▶ _HOW TO COMPLETE THIS TASK_
Go to the line holding "Where should I click to: Click the question" in the entries below and write out exactly every line down to and including the line holding "Open the 无限制".

**** MATERIAL FOR THIS TASK ****

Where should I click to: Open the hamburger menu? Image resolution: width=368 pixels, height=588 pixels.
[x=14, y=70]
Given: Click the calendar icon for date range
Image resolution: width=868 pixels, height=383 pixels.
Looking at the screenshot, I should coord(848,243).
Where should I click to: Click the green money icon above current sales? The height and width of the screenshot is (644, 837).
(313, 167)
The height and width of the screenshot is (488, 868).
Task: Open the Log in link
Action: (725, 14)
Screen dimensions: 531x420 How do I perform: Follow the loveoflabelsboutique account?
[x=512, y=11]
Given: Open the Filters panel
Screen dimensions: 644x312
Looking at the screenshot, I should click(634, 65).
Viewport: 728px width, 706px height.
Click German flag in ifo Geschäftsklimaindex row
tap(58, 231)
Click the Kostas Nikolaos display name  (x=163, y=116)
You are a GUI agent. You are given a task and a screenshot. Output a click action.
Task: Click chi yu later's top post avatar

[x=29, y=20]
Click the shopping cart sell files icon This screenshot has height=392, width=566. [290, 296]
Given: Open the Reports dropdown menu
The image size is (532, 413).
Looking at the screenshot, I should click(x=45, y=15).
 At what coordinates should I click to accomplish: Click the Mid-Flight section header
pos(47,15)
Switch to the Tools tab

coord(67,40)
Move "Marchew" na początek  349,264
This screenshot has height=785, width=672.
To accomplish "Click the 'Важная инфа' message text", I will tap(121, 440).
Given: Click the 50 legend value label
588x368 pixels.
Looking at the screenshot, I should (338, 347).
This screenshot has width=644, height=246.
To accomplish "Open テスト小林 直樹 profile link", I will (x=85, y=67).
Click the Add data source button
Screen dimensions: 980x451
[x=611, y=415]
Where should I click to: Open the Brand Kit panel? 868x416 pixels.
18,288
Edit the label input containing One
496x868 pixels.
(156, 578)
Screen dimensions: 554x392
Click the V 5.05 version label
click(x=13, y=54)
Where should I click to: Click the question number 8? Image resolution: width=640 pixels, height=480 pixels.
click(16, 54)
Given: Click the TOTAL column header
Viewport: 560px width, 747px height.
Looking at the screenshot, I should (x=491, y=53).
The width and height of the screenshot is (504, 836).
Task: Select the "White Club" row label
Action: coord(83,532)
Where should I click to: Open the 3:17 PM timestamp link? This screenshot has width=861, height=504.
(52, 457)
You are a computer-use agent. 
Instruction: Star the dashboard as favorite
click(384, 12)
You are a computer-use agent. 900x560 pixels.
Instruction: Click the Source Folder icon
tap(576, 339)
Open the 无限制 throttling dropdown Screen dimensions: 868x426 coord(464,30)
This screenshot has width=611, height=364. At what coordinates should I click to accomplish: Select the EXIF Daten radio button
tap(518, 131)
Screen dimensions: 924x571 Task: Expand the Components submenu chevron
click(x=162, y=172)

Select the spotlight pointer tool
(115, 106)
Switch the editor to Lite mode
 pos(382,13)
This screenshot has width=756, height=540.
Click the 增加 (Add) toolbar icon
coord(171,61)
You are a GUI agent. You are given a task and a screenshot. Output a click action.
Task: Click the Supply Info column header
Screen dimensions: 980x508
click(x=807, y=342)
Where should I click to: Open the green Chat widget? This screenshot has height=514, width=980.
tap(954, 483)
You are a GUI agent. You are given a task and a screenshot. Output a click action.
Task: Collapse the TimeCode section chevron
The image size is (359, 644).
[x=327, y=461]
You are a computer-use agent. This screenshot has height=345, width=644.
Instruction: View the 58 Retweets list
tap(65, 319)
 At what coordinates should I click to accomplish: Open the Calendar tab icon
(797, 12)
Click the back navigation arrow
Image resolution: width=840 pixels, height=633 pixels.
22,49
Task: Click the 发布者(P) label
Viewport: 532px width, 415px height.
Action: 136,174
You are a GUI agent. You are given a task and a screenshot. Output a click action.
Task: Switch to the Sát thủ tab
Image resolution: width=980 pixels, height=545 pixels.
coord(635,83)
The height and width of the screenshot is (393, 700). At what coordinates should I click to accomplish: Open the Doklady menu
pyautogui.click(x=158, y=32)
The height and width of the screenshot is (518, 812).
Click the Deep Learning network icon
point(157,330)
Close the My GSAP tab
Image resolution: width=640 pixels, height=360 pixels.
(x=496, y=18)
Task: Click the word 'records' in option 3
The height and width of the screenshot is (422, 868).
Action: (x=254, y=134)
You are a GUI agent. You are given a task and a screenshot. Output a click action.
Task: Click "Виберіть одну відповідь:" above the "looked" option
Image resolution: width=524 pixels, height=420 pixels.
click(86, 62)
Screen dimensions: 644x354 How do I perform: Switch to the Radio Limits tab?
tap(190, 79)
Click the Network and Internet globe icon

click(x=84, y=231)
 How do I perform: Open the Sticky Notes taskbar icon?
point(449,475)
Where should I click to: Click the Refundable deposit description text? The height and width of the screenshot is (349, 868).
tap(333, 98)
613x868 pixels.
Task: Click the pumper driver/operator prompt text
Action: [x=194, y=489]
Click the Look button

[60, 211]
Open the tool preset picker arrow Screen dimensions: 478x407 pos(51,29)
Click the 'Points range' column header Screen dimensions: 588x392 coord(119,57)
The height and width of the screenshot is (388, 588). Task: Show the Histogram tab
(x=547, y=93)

****

▶ _WRITTEN ANSWER_
Where should I click to: Click the question number 8? Image resolution: width=640 pixels, height=480 pixels.
click(16, 54)
Given: Click the TOTAL column header
Viewport: 560px width, 747px height.
Looking at the screenshot, I should (x=491, y=53).
The width and height of the screenshot is (504, 836).
Task: Select the "White Club" row label
Action: coord(83,532)
Where should I click to: Open the 3:17 PM timestamp link? This screenshot has width=861, height=504.
(52, 457)
You are a computer-use agent. 
Instruction: Star the dashboard as favorite
click(384, 12)
You are a computer-use agent. 900x560 pixels.
Instruction: Click the Source Folder icon
tap(576, 339)
Open the 无限制 throttling dropdown Screen dimensions: 868x426 coord(464,30)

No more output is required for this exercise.